**SUPPLIED DATA:**
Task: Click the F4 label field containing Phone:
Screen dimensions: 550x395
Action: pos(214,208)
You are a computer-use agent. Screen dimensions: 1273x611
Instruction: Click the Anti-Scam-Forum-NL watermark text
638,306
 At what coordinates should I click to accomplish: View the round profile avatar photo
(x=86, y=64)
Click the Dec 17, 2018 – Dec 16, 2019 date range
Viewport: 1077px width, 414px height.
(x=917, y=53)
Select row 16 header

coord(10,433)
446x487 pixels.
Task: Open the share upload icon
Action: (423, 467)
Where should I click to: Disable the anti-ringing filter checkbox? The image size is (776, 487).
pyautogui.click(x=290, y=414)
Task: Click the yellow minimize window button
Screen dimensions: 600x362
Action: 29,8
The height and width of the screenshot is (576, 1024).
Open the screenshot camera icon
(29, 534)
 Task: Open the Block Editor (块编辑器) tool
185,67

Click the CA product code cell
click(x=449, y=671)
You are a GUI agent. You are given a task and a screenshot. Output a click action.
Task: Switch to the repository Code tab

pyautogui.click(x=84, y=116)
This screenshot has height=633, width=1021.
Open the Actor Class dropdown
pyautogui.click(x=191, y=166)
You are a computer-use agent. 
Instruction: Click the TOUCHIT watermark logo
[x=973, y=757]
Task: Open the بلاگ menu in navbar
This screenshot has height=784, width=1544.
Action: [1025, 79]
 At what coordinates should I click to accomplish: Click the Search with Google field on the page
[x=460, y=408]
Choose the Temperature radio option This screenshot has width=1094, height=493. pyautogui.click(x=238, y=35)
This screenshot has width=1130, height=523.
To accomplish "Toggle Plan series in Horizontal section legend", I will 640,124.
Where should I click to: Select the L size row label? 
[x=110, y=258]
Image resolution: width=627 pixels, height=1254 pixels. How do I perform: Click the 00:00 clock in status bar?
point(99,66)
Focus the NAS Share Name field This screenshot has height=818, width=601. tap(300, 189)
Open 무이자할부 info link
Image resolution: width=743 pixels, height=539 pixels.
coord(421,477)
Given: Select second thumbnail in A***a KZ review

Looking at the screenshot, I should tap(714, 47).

**WRITTEN REQUEST:** Copy these records line for line without changing anything.

**EXERCISE SOLUTION:**
Task: Click the F4 label field containing Phone:
Screen dimensions: 550x395
Action: pos(214,208)
You are a computer-use agent. Screen dimensions: 1273x611
Instruction: Click the Anti-Scam-Forum-NL watermark text
638,306
 At what coordinates should I click to accomplish: View the round profile avatar photo
(x=86, y=64)
Click the Dec 17, 2018 – Dec 16, 2019 date range
Viewport: 1077px width, 414px height.
(x=917, y=53)
Select row 16 header

coord(10,433)
446x487 pixels.
Task: Open the share upload icon
Action: (423, 467)
Where should I click to: Disable the anti-ringing filter checkbox? The image size is (776, 487).
pyautogui.click(x=290, y=414)
Task: Click the yellow minimize window button
Screen dimensions: 600x362
Action: 29,8
The height and width of the screenshot is (576, 1024).
Open the screenshot camera icon
(29, 534)
 Task: Open the Block Editor (块编辑器) tool
185,67

Click the CA product code cell
click(x=449, y=671)
You are a GUI agent. You are given a task and a screenshot. Output a click action.
Task: Switch to the repository Code tab

pyautogui.click(x=84, y=116)
This screenshot has height=633, width=1021.
Open the Actor Class dropdown
pyautogui.click(x=191, y=166)
You are a computer-use agent. 
Instruction: Click the TOUCHIT watermark logo
[x=973, y=757]
Task: Open the بلاگ menu in navbar
This screenshot has height=784, width=1544.
Action: [1025, 79]
 At what coordinates should I click to accomplish: Click the Search with Google field on the page
[x=460, y=408]
Choose the Temperature radio option This screenshot has width=1094, height=493. pyautogui.click(x=238, y=35)
This screenshot has width=1130, height=523.
To accomplish "Toggle Plan series in Horizontal section legend", I will 640,124.
Where should I click to: Select the L size row label? 
[x=110, y=258]
Image resolution: width=627 pixels, height=1254 pixels. How do I perform: Click the 00:00 clock in status bar?
point(99,66)
Focus the NAS Share Name field This screenshot has height=818, width=601. tap(300, 189)
Open 무이자할부 info link
Image resolution: width=743 pixels, height=539 pixels.
coord(421,477)
Given: Select second thumbnail in A***a KZ review

Looking at the screenshot, I should tap(714, 47).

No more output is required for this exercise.